# Poodles for Adoption in Illinois



## liljaker (Aug 6, 2011)

I just found out from someone who works with ARF (Animal Rescue Foundation of Illinois) that a BYB was selling poodles off of their truck in a field (OMG ) and supposedly when arrested, a rescue organization had a certain amount of time to go in and rescue as many as they could (I think this may be normal practice?). From what I was told today, 60 poodles were rescued, and the person said they were amazed that the group rescuing them was able to get that many out and into their vans. Most are small, and several rescue organizations have taken on the task of finding homes for them. In Illinois, they are being fostered at a pet shop in Wheaton, Illinios (I think they have 5 or 6, mostly females, very young adults and all have been spade, etc.).
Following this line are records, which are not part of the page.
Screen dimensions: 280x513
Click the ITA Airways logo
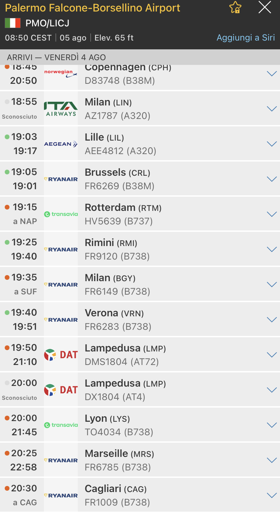61,109
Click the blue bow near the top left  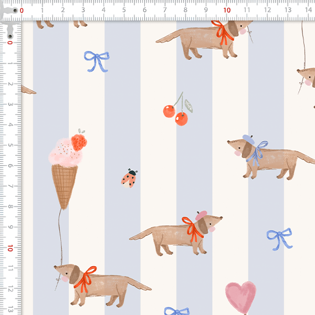96,60
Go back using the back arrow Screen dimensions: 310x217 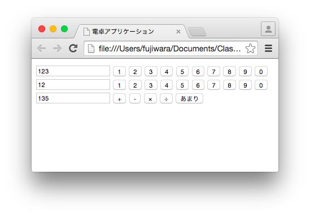(x=42, y=48)
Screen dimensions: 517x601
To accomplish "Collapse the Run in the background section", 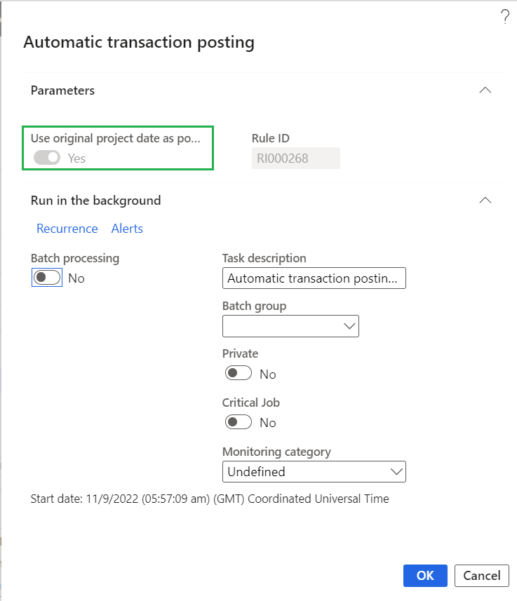I will tap(485, 201).
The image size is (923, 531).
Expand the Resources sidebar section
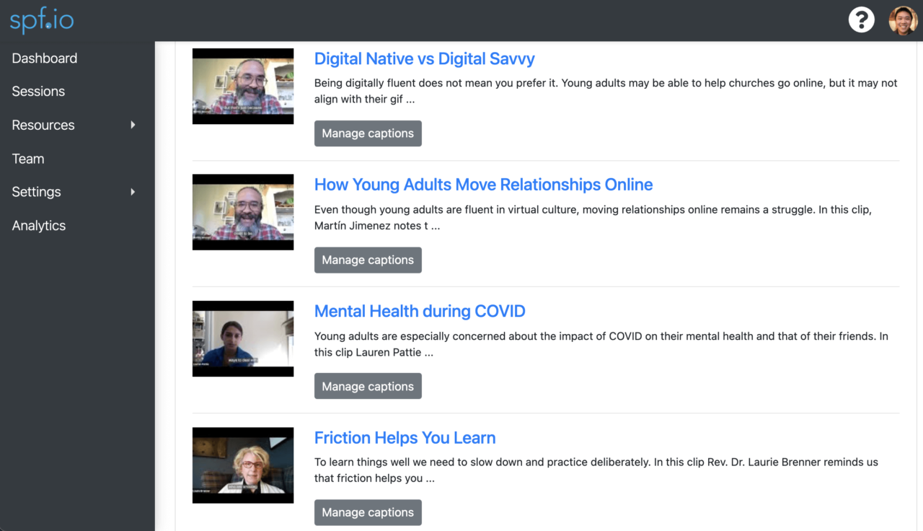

I believe the poodles will be at a PetSmart in Wheaton this Saturday. Anyone interested should check out the ARF site. PM me for more info if interested. Let's hope they all get good forever homes.


----------



## sschoe2 (Mar 16, 2011)

Here is the link to their site
Available Pets
looks like a few toys and minis

I'd totally go for one but two are my limit. I'm sure they will find great homes.


----------



## liljaker (Aug 6, 2011)

When I spoke with the owner of The Spotted Paw (they foster the poodles) they are all mini size, the little one, Collette, is prob an OT. He said other midwest organizations are finding homes for the other 50. Can you imagine????


----------